RWE: Der Druck auf die Regierung steigt

Im Streit über Finanzhilfen für unrentable Kraftwerke erhöht RWE einem Bericht zufolge den Druck auf die Regierung. Die Aktie musste in den vergangenen Tagen Federn lassen und ist unter die 30-Euro-Marke gerutscht.

Deutschlands zweitgrößter Energiekonzern erwäge die Stilllegung von mehr Kraftwerken als bisher geplant, berichtete die "Süddeutsche Zeitung" (SZ) am Dienstag unter Berufung auf Aufsichtsratskreise. Demnach sei vorgesehen, erneut rund 1.000 Megawatt vom Netz zu nehmen. Der Vorstand könnte dies bereits an diesem Dienstag beschließen.
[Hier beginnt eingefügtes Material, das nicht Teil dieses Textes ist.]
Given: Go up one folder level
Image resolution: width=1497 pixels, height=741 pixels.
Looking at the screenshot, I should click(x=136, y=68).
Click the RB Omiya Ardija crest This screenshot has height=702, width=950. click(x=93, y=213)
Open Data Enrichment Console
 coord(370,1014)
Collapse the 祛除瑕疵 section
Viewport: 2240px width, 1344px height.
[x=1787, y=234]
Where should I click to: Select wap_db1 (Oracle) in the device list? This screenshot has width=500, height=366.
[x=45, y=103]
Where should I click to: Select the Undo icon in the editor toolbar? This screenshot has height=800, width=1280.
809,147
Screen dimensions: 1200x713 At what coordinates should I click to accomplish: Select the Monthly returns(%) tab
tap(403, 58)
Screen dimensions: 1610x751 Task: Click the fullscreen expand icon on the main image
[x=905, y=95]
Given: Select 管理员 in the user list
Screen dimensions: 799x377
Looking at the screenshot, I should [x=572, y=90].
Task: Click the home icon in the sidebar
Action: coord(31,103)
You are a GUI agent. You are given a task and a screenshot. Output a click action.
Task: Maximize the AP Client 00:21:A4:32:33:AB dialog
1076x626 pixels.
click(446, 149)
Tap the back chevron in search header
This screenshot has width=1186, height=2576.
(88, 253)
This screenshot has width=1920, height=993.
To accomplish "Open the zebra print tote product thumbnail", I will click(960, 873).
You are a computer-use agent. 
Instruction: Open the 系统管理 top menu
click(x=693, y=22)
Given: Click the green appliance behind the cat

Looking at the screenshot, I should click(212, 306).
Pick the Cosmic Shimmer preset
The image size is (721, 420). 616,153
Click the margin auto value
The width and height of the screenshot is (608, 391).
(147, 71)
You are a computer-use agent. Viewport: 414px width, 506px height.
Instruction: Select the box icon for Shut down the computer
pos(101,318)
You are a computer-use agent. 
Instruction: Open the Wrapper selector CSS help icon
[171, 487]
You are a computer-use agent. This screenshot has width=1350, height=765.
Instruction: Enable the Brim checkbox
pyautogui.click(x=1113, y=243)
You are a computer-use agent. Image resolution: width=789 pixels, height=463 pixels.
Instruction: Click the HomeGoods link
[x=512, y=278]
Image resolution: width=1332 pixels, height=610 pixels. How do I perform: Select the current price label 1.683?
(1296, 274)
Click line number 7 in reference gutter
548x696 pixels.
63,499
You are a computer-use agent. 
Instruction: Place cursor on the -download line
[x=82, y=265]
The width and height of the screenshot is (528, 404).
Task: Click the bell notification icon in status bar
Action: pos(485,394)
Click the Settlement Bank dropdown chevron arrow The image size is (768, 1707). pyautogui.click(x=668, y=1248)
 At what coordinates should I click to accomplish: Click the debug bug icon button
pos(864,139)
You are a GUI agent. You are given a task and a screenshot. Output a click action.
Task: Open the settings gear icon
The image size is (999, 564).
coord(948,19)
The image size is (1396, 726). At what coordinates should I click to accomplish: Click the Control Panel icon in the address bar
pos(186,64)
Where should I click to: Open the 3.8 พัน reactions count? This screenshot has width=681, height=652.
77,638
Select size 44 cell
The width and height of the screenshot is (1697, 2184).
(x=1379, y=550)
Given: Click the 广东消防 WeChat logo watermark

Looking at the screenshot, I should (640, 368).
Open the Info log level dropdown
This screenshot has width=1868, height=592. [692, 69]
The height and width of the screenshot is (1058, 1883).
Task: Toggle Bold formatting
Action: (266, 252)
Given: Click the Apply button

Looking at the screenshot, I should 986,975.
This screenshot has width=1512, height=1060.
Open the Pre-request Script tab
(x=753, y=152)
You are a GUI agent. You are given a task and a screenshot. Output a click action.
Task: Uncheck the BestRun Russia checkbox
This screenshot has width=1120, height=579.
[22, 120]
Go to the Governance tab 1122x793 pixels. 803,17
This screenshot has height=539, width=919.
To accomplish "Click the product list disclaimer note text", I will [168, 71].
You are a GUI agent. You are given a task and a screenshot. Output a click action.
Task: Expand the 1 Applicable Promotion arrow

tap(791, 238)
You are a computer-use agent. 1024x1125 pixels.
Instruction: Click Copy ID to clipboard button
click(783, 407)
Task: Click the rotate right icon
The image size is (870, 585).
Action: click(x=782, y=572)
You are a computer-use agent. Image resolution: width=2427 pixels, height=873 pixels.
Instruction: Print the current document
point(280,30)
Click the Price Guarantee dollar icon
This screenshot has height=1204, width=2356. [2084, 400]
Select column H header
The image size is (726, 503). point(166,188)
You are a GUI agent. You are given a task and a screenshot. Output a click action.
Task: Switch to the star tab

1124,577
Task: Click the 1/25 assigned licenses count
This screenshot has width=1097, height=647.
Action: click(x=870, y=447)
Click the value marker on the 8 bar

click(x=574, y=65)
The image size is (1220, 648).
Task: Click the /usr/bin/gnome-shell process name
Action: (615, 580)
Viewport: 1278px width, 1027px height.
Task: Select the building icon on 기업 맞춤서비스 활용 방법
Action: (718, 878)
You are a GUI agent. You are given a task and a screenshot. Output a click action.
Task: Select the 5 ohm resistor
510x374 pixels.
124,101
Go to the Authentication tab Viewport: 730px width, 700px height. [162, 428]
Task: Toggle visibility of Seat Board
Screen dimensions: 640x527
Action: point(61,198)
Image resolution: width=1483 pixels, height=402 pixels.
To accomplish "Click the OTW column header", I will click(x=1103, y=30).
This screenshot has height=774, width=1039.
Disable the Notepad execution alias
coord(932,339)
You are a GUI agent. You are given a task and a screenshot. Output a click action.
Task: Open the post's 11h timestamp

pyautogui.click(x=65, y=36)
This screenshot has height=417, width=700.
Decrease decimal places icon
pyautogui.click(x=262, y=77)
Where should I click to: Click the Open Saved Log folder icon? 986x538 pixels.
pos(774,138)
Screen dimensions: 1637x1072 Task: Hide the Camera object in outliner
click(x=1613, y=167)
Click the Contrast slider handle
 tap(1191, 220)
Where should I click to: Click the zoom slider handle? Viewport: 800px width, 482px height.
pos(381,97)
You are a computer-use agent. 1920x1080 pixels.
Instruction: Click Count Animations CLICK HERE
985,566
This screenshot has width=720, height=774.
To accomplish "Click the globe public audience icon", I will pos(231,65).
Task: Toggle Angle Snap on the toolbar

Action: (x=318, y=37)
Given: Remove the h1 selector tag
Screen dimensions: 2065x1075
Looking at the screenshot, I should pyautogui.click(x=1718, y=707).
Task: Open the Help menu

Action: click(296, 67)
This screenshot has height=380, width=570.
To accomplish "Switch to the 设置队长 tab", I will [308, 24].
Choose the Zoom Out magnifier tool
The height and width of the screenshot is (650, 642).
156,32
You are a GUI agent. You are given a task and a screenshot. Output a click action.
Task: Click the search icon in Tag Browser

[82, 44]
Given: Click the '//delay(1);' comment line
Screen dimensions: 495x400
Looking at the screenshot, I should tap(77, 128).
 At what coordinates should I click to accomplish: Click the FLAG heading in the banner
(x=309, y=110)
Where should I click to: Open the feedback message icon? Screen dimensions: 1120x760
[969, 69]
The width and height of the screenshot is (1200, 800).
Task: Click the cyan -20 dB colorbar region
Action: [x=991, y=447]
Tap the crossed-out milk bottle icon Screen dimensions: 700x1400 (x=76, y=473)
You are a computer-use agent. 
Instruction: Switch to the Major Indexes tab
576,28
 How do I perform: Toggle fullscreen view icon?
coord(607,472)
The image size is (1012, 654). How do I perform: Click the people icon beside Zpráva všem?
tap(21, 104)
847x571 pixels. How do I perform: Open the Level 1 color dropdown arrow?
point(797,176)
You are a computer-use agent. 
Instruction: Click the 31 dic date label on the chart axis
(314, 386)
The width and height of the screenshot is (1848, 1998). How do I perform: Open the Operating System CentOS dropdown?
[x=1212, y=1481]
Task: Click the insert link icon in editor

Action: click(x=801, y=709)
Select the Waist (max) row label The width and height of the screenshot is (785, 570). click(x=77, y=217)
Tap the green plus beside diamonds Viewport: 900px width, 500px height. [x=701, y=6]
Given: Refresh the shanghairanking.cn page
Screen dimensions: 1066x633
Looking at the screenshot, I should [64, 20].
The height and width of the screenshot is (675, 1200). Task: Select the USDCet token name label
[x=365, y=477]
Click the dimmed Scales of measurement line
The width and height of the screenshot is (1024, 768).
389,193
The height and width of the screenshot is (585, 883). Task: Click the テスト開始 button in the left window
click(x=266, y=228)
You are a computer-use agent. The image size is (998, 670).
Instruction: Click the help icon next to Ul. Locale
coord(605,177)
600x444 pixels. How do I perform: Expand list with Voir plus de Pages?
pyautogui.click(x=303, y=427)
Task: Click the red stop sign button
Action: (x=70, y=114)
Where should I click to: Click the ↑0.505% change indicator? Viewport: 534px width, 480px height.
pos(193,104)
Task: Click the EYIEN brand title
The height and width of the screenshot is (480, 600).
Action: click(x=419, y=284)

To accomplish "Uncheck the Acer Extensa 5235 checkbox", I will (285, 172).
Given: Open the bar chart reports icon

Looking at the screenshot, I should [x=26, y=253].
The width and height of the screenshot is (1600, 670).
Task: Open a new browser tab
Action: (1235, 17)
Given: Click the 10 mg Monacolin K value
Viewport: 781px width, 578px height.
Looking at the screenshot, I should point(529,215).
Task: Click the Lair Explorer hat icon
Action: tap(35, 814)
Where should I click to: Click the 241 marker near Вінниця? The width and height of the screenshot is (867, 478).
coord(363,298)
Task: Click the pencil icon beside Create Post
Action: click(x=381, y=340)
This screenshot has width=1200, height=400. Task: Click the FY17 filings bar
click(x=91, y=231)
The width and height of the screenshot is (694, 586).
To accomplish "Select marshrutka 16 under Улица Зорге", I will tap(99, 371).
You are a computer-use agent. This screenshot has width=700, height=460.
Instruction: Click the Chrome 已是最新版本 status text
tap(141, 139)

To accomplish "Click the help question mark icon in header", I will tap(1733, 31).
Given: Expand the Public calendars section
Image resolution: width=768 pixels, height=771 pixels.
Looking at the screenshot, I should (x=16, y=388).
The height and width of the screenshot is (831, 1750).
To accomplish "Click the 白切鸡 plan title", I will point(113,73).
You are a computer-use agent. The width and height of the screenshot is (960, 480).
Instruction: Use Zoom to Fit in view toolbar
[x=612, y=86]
Seit Anfang 2013 hat das Unternehmen wegen der Überkapazitäten und der gesunkenen Großhandelspreise für Strom bereits Anlagen mit einer Leistung von mehr als 12.600 Megawatt vom Netz genommen.

Unterstützung gefordert

RWE und andere Stromproduzenten wie EnBW, E.on oder Vattenfall fordern von der Regierung Unterstützung bei Anlagen, die zu den derzeitigen Marktbedingungen kein Geld verdienen. Die Regierung steht unter Druck, da im Winter wegen der bereits stillgelegten Kraftwerke ein Stromengpass droht. RWE selbst hielt sich offiziell bedeckt und wollte den Bericht nicht kommentieren.

Chart angeschlagen

Der schwache Gesamtmarkt machte auch vor der RWE-Aktie keinen Halt. Im Zuge der Abwärtsbewegung hat die Aktie mehrere Unterstützungen durchbrochen. Der Favorit des AKTIONÄR ist ohnehin E.on. Der Rivale von RWE ist für die Energiewende deutlich stärker aufgestellt. Das Kursziel für E.on lautet 19 Euro.